◆ What you will do
Copy the car insurance text from "Do I need to cancel" to "required liability policies.", swapping "insurance agent" for "insurance representative".

◆ Source text
..........
There are times when cancelling is the right choice, but be careful about how you do it to avoid breaking the law or increasing your future premiums.
If I cancel my auto insurance, will I get a refund?
If you have paid your premium in advance and cancel before the end of the term, the insurance company must refund the balance in most cases.
The insurance industry is highly regulated, and each state has insurance statutes that govern how companies must handle refunds. In Nebraska, for example, the insurance company must contact you within 15 business days of cancellation to inform you about any eligible refunds. If you finance your premium through a premium finance company, the insurance company may return the unused premium to the finance company, not you.
Unless otherwise stated in a statute, insurance companies do not have the obligation to refund your money within a given time period. Many insurance contracts state that the company will issue a refund “within a reasonable time.” To avoid refund headaches, it’s best to give your cancellation notice when it’s time to renew.
Here’s how Geico, State Farm and Progressive (three of the top providers for auto insurance) handle cancellation refunds:
- Geico: Geico gives a prorated refund, meaning it will refund you for any days you paid for but didn’t use.
- Progressive: A Progressive cancel policy refund is also prorated. However, depending on your state, you may have to pay a small fee.
- State Farm: A State Farm cancellation refund depends on your policy, but it generally gives a prorated refund for any days you don’t require service.
Check with your provider before cancelling to see what its terms are.
Car insurance cancellation fees
Your insurance company may charge a cancellation fee if you cancel before the end of the policy term, but it may not. If it does charge a fee, don’t expect it to be much (such as a percentage of many remaining days you have on your term). This fee is often taken out of the prorated refund.
Here’s how Geico, Progressive and State Farm fare.
- Geico cancellation fee: $0
- Progressive cancellation fee: A progressive insurance cancellation fee depends on your state. You may have to pay a cancellation fee of 10 percent of your remaining premium depending on where you live.
- State Farm cancellation fee: $0
If you’re asking your provider about cancellation fees, make sure they are taking your state into account as some states will have fees while others won’t.
Frequently asked questions
How do I cancel my car insurance anytime?
Cancelling auto insurance varies from company to company. Some insurance companies allow you to cancel your policy over the phone, while others require you to put the request in writing. Ask your company about what cancel policy will apply to you.
Should I cancel my car insurance if I go on an extended vacation?
No. Instead, ask your insurance agent if you can suspend coverage while you’re away. Suspending your coverage will help you avoid paying for unused coverage but will not cause a gap in your insurance history.
Do I need to cancel my policy if I move to another state?
Not necessarily. Many major insurance providers operate in all U.S. states. Ask your insurance agent if the company operates in the state where you plan to move.
Can I cancel some coverages without canceling the entire auto policy?
Yes. Many people choose to drop expensive coverages such as comprehensive and collision after they pay off their car. You can drop non-essential coverages and keep required liability policies.
Do I need to do something specific to cancel if my car insurance company drops my coverage?
If your insurance company dropped you, they cancelled the policy themselves. You don’t need to cancel with your original provider, but you’ll need to find a new car insurance provider.
..........
◆ Dataset excerpt
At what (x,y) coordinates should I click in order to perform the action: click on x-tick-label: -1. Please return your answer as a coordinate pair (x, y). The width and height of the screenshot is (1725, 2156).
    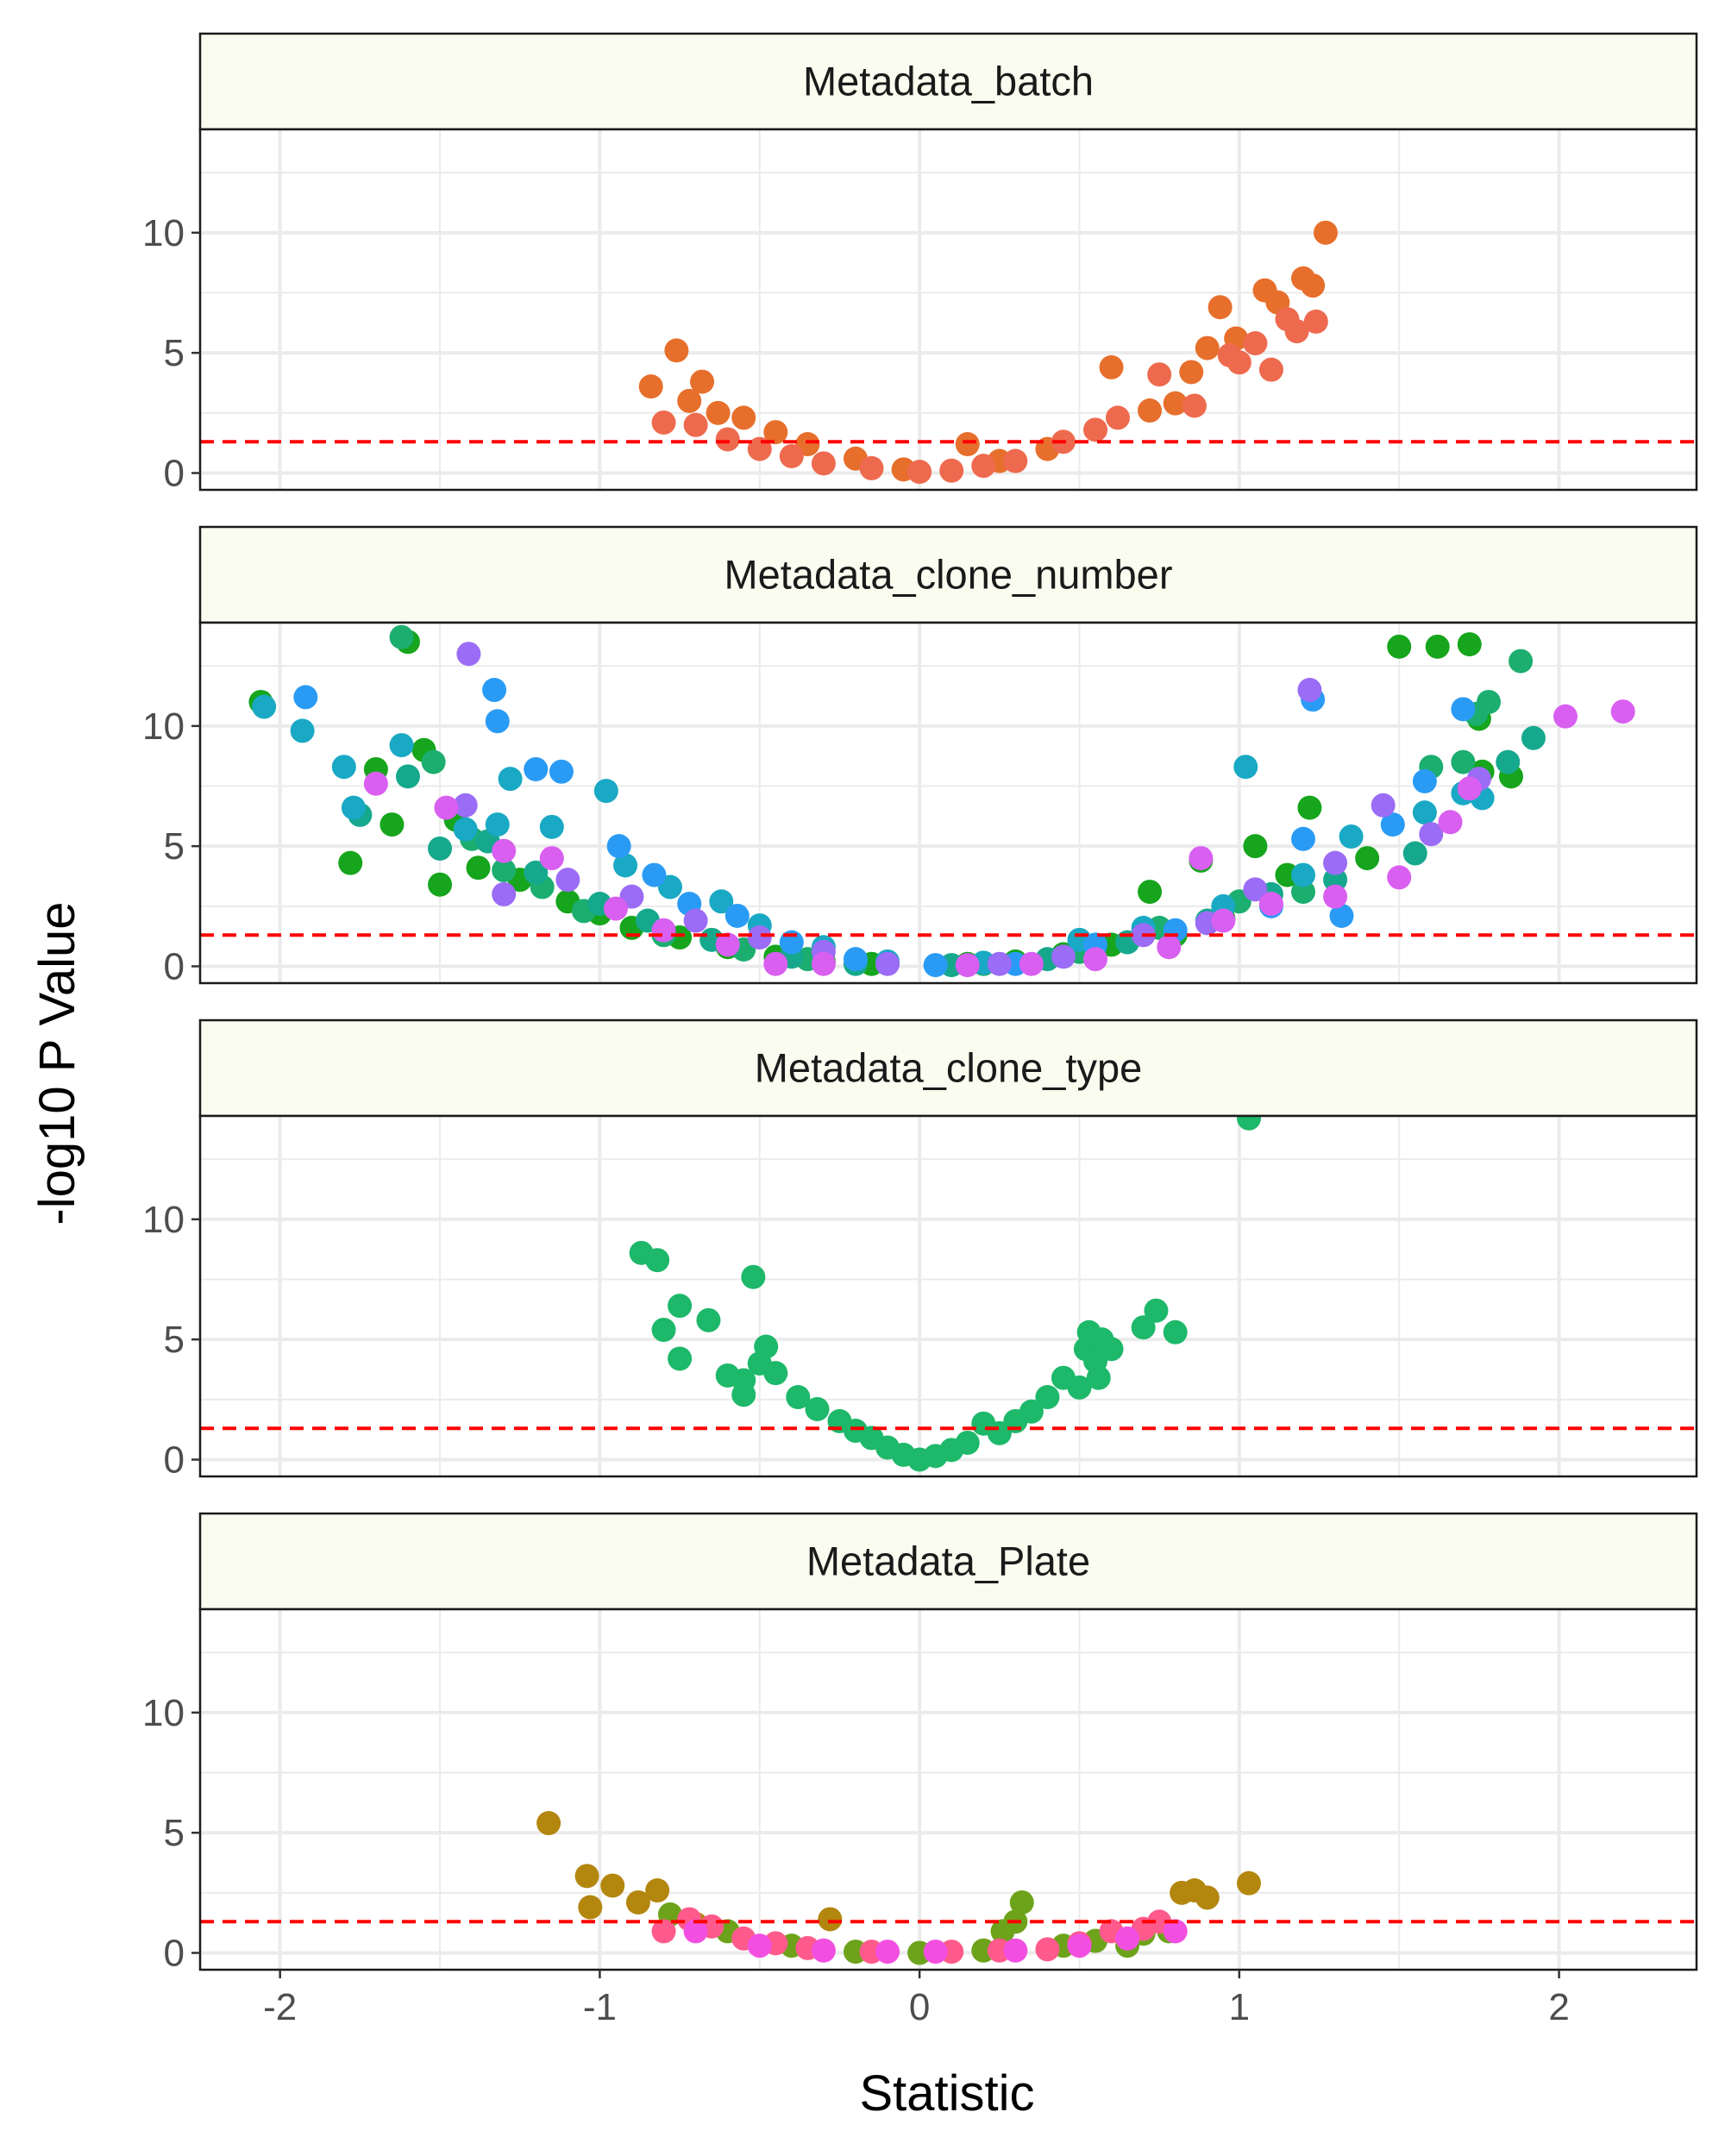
..........
◆ Solution for this exercise
Do I need to cancel my policy if I move to another state?
Not necessarily. Many major insurance providers operate in all U.S. states. Ask your insurance representative if the company operates in the state where you plan to move.
Can I cancel some coverages without canceling the entire auto policy?
Yes. Many people choose to drop expensive coverages such as comprehensive and collision after they pay off their car. You can drop non-essential coverages and keep required liability policies.